Legend: [STIM] [SEQ] [DRV] [UVM]
TEST [STIM]
│
│ env.vseqr is virtual — no driver below it
▼
┌──────────────────────────────────────────────────────────────┐
│ chip_stress_vseq [SEQ] │
│ fork join │
│ dma_vseq.start(env.dma_sqr) │
│ pcie_vseq.start(env.pcie_sqr) │
│ axi_flow.start(env.axi_sqr) ◄── flow on real sequencer│
└──────────────────────────────────────────────────────────────┘
│
▼ (per agent)
┌──────────────────────────────────────────────────────────────┐
│ axi_burst_flow_seq [SEQ] │
│ repeat (num_bursts) │
│ axi_burst_seq.start(p_sequencer) ◄── start() delegation │
│ #(gap_cycles) │
└──────────────────────────────────────────────────────────────┘
│
▼
┌──────────────────────────────────────────────────────────────┐
│ axi_burst_seq [SEQ] │
│ repeat (burst_len + 1) │
│ send_beat(req) ◄── base helper OR axi_single_seq.start() │
└──────────────────────────────────────────────────────────────┘
│
▼
┌─────────────┐ ┌─────────────┐ ┌─────────────┐
│ SEQUENCER │───►│ DRIVER │───►│ DUT pins │
│ [UVM] │ │ [DRV] │ │ │
└─────────────┘ └─────────────┘ └─────────────┘Virtual sequencer has child sequencer handles — vseq never calls start_item directly.

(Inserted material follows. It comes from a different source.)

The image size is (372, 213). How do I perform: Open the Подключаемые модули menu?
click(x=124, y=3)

Flow and burst sequences run on the agent sequencer — they own arbitration slots.
Beat layer is the only layer that routinely touches start_item/finish_item.
start() vs inline start_item — decision guide
Two mechanisms connect layers: sub_seq.start(p_sequencer) delegates an entire sequence body, while send_beat(req) (or inline start_item) handles a single atomic transaction. Choosing wrong creates either bloated inheritance or hidden arbitration surprises.
[SEQ] when to use which
use start(sub_seq) when:
sub-sequence has its own body() with multiple beats
you want independent arbitration rounds per sub-seq
sub-seq is reused standalone in other flows
use send_beat(req) / inline start_item when:
beat is one atomic handshake
burst loop is simple repeat — no separate sequence class needed
you are inside a base class helper shared by many derived seqsWalkthrough — one burst through the stack
[STIM] timeline — axi_burst_flow_seq drives one burst
T0 TEST raises objection, starts chip_stress_vseq on v_sqr
T1 vseq forks axi_burst_flow_seq.start(axi_sqr)

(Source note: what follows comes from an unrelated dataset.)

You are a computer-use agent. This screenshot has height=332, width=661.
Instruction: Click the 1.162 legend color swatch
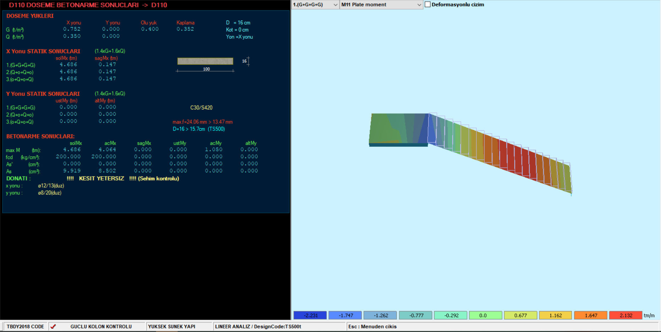555,315
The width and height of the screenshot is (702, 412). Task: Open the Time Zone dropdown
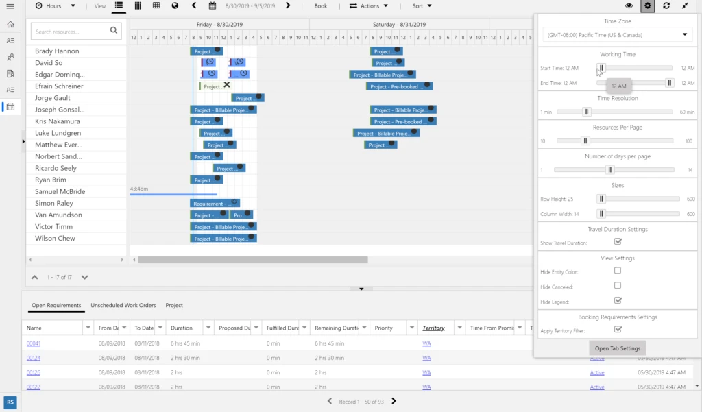[616, 34]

T2 flow_seq: axi_burst_seq burst = create; burst.start(p_sequencer)
T3 burst_seq body: req = axi_item::create; burst_len = 3
T4 beat 0: start_item(req) → randomize → finish_item(req) [SEQ→DRV]
T5 beat 1: start_item(req) → randomize → finish_item(req)

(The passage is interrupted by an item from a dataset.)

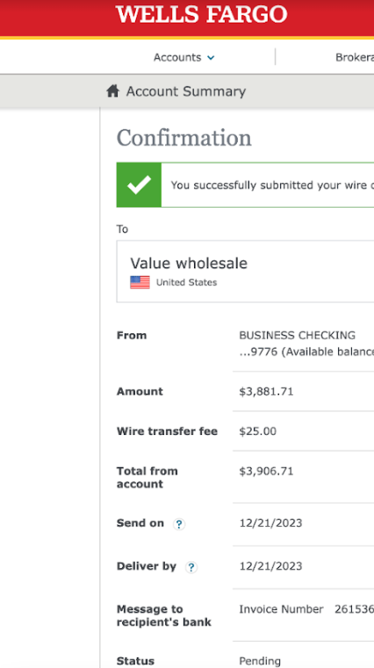This screenshot has width=374, height=668.
Task: Select the $3,881.71 amount value
Action: pos(266,392)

T6 beat 2: start_item(req) → randomize → finish_item(req)
T7 beat 3: start_item(req) → randomize → finish_item(req) (WLAST)
T8 burst_seq body returns; flow_seq inserts #(20) idle
T9 flow_seq starts next burst or returnsEach start_item is one arbitration slot. A burst with four beats consumes four slots unless the burst sequence holds lock (covered in arbitration lesson).
Layering guidelines
Never skip layers with a 500-line body() — split at natural protocol boundaries.
Each layer adds exactly one level of abstraction; do not mix burst logic into vseq.
Share randomization policy in base sequences, not in every derived body().
Libraries and virtual sequences compose — vseq can start a seq_lib on one agent.
Name layers by protocol action: axi_single_seq, axi_burst_seq, axi_stress_flow_seq.
Key takeaways
Beat → burst → flow → vseq is the standard reuse stack for protocol VIP.
Virtual sequences coordinate; agent sequences drive; beat layer handshakes.
start() for reusable sub-sequences; inline start_item for atomic beats.
Common pitfalls
Virtual sequence calling start_item on v_sqr — no driver below virtual sequencer.
Flow sequence that randomizes beat fields — belongs in burst or beat layer.
Test body() with nested repeat loops — belongs in flow or burst sequence class.